ByQuaintAzureWasp · 22/01/2025 21:11

BittySpider · 22/01/2025 16:22

You are all saying he’s better off but he isn’t! The money he gets to keep is far smaller than what he would keep if they paid % towards bills and kept their own money after that. I don’t understand why things like joint meals and takeaways have to be paid by themselves when she’s the higher earner and all of her money is in the joint. It seems madness to me.

I know I am old fashioned hence why I won’t say anything. When the kids were younger I kept child benefit and DH transferred me a lump of money on pay day and he paid for the rest. I know the world has changed since then. It still seems a bit off to me. But I am happy if he is happy.

Well you need to tell him to do it tge old fashioned way and send her a lump sum every month abd he pays all bills. Quite frankly I think you are 'off your head'.
In any case it's nothing to do with you - even if he wants to spend the birthday money yiu give him on her.

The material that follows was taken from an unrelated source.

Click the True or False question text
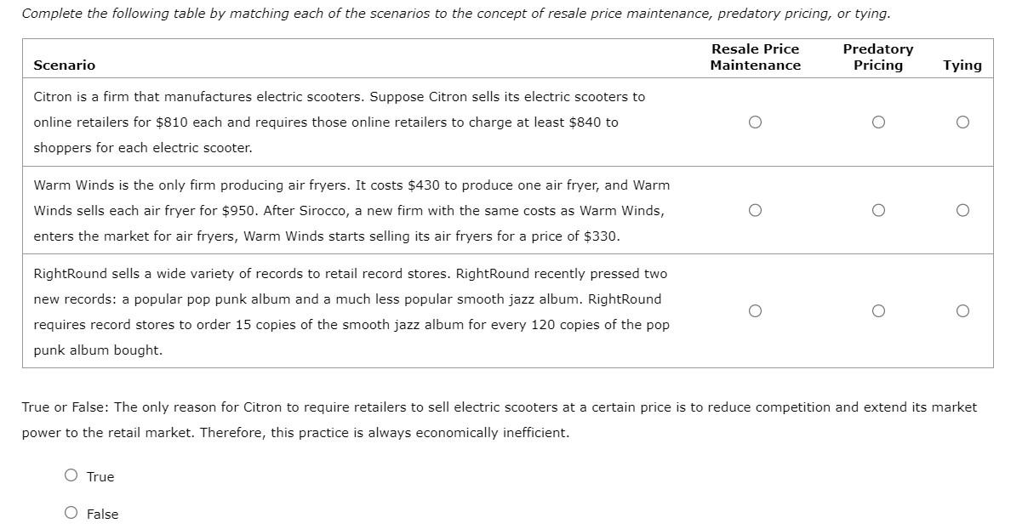Screen dimensions: 1028x529 point(500,420)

Completelyjo · 22/01/2025 21:14

Seriously imagine being the DIL! She’s covering most of their bills and saving for their wedding and the soon to be MIL is pushing her DS to make sure he doesn’t spend the 100 quid she gives him for his birthday taking the finance out 😂

Coinsfortheeyes · 22/01/2025 21:14

BittySpider · 22/01/2025 16:12

But if it was the other way around and the male was the higher earner then I think his low earning partner would expect him to transfer a lump sum of money to her every pay day?

Really? Would not expect that at all. He is getting a great deal here. She's a much better woman than me that's for sure!

Wonderfulstuff · 22/01/2025 21:16

So much boomer maths😂

At least this post is helping me to understand why any woman who dares to complain about low wages gets shouted down on and told to BE GRATEFUL.